The Nourishment series. Shepherd’s Purse. Michael Landy 2003
Contemporary British artist Michael Landy explores consumerism, the commodification of art, value and ownership. In 2003 he created twelve small meticulous etchings The Nourishment series. Shepherd’s Purse, seen here, takes its name from the shape of its distinctive seed pods. It can grow despite neglect and amongst the detritus we humans produce-thriving in adversity. He talks about the “marvellous optimism” of urban weeds. Interestingly, the artist created these after his famous/infamous Break Down (2001), in which he fully catalogued all 7227 of his possessions and then systematically, publicly destroyed them in an old C&A store on Oxford Street.
Peasant burning weeds 1883. Vincent Van Gogh
A lone figure bends over a small fire in the gathering gloom. Into the fire he casts weeds. Van Gogh wrote to his brother Theo to tell him that he had been working on the painting and was pleased that ‘it conveys more of the vastness of the plain and the gathering dusk’ than previous attempts.
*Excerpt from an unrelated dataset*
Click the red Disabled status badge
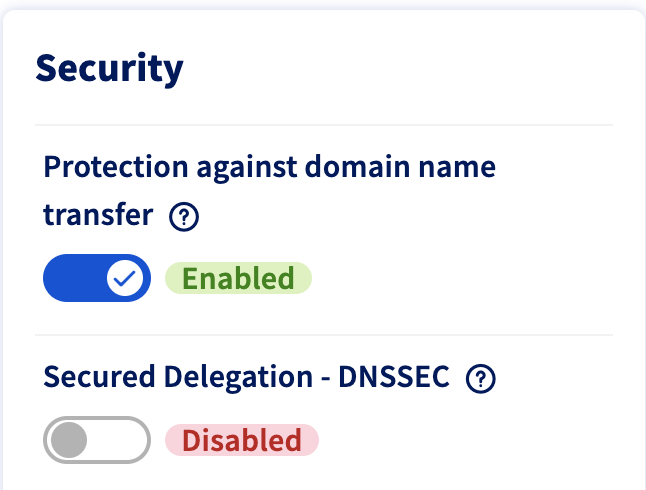The height and width of the screenshot is (490, 646). [x=241, y=440]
The heath and moorland captivated the artist, and a series of dark paintings seek to capture the Autumn mood. This is a work from 1883. Van Gogh had only just learned how to use oils and was feeling his way as a painter, so it might not look like the Van Gogh we think we know. His fascination with the night continued; think Starry Night. A few years later, in a letter to Theo he wrote ‘It often seems to me that the night is much more alive and richly coloured than the day’.
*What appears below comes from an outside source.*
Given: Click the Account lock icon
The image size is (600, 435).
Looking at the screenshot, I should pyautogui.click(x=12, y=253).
In art, weeds can be symbols of resistance and resilience. They can illustrate vulnerability or stand in for ‘non-believers’. Specifically, Burdock, (one half of that delicious drink) crept into paintings by Gainsborough, Stubbs and Joseph Wright of Derby. Sometimes painters use weeds as prop; not symbolic, but a fabulous way to fill a corner-being architectural and blousy. Next time you tug and twist an unwanted weed out, think of Dürer lavishing care and wonder on them. I’ll try.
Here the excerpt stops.